Froome can't ease up despite big gap

It's a cat-and-mouse game among the Tour de France's top contenders, with leader Chris Froome kept on his toes by unpredictable attacks. Here, Colombia's Nairo Quintana, wearing the best young rider's white jersey, checks that he is ahead of the Brit
It's a cat-and-mouse game among the Tour de France's top contenders, with leader Chris Froome kept on his toes by unpredictable attacks. Here, Colombia's Nairo Quintana, wearing the best young rider's white jersey, checks that he is ahead of the Briton near the finish line of stage 17.PHOTO: AGENCE FRANCE-PRESSE

GAP (France) • Tour de France leader Chris Froome admitted on Wednesday that his rivals' tactical racing is pushing him to his "limits".

With three Alpine stages left in the race before Sunday's procession to Paris, he knows he will not be given a moment's rest by fellow overall contenders. They are desperate to turn the tide in a Tour that so far has been tightly locked away in the Briton's pocket.

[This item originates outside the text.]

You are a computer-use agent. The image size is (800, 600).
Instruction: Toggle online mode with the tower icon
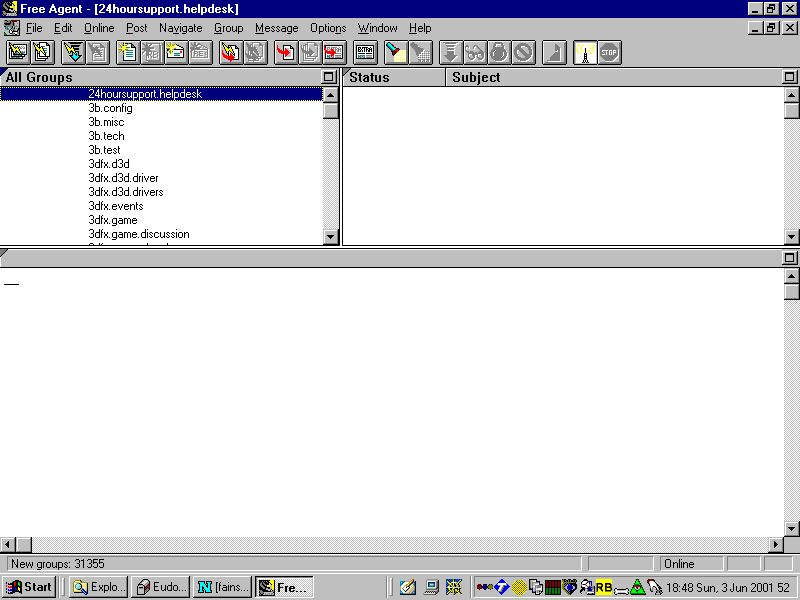[586, 52]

Some of the remaining stages may not look on paper like courses where time differences can be gained. But last week's racing has proved to Froome that the likes of Movistar pair Nairo Quintana (second overall at 3min 10sec back) and Alejandro Valverde (third at 4:09), Tinkoff-Saxo's Alberto Contador (fifth at 6:40) or even reigning champion Vincenzo Nibali (seventh at 8:04) will not let him relax.

Already in Wednesday's 17th stage from Digne-les-Bains to Pra Loup, Froome was left to soldier on alone as his team-mates were shed by the aggressive riding of Movistar, Tinkoff and Astana.

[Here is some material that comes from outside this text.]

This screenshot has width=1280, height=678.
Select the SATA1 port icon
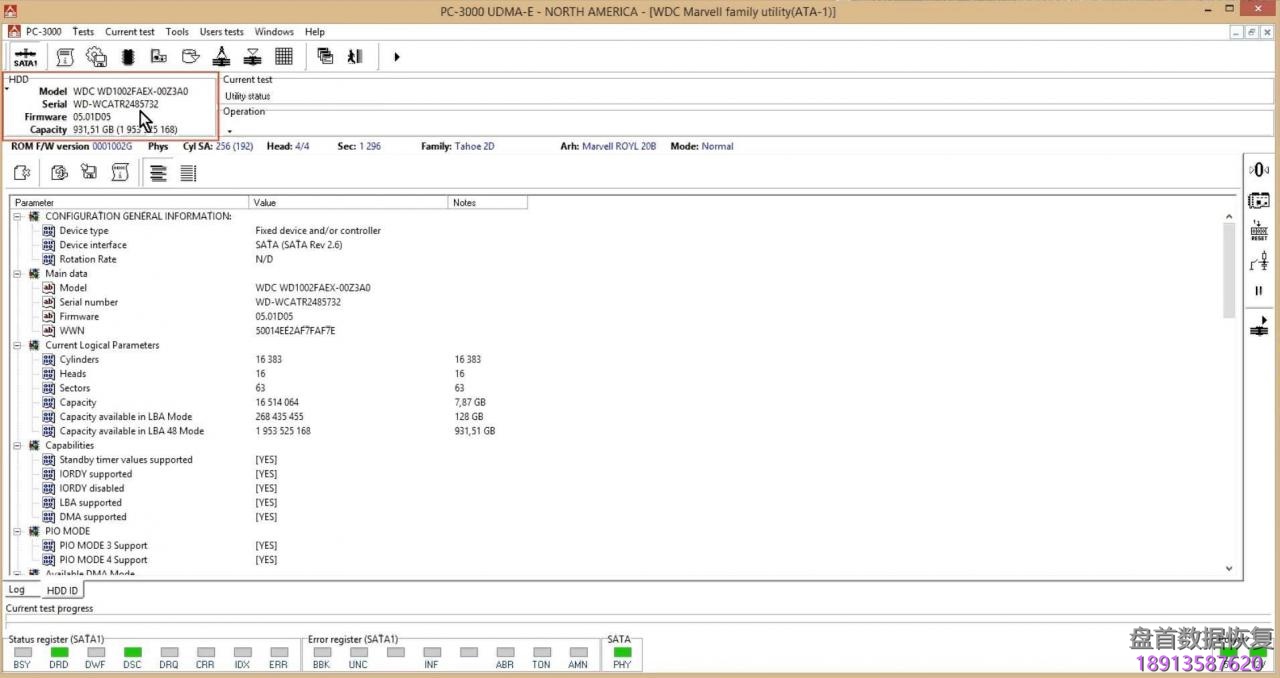click(x=25, y=56)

Quintana had even started the attacks within the first 50km.

"I was definitely pushed to my limits (on Wednesday) with all those attacks and we can definitely expect more of that over the next three days," said Froome, the Sky leader.

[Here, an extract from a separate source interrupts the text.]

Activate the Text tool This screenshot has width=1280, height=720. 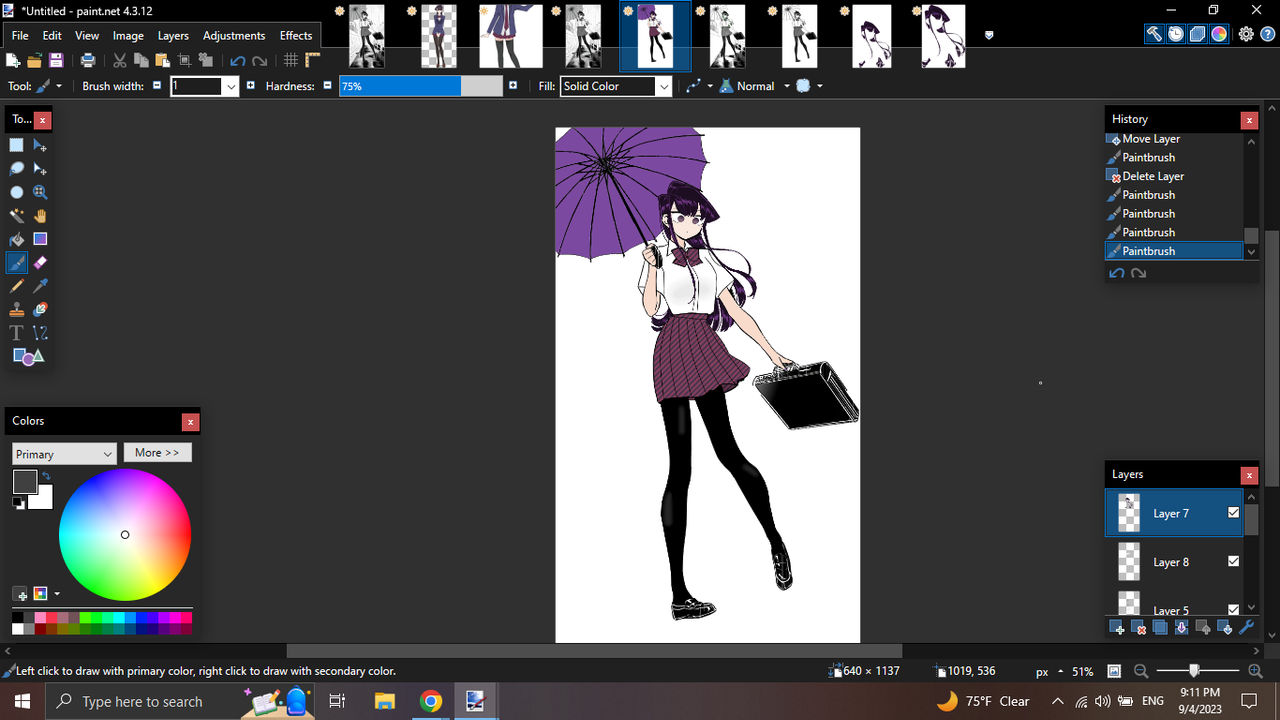pos(17,332)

Movistar had sent two riders up the road in a breakaway to be used later to help Quintana and Valverde on the final climb.

"It was a very impressive ride by them to have numbers in the finish there," admitted Froome, 30.

Tinkoff had planned a similar tactic but it unravelled when Contador crashed on the tricky descent off the Col d'Allos.

Peter Sagan and Rafal Majka had gone up the road in a breakaway and Australian Michael Rodgers was also ahead of the peloton ready to act as a bridge.

Explained Rodgers: "The idea was to have a group of guys waiting for Alberto on the top of the penultimate climb. It worked out perfectly, we had Peter, Alberto and then myself in that select group with Rafal further ahead.

"Unfortunately, Alberto slipped in one of the corners."

Hence, Froome expects his Spanish rival to go all out. "Contador lost more time in that final descent with his crash and you can only expect him to attack in the next few stages," he said.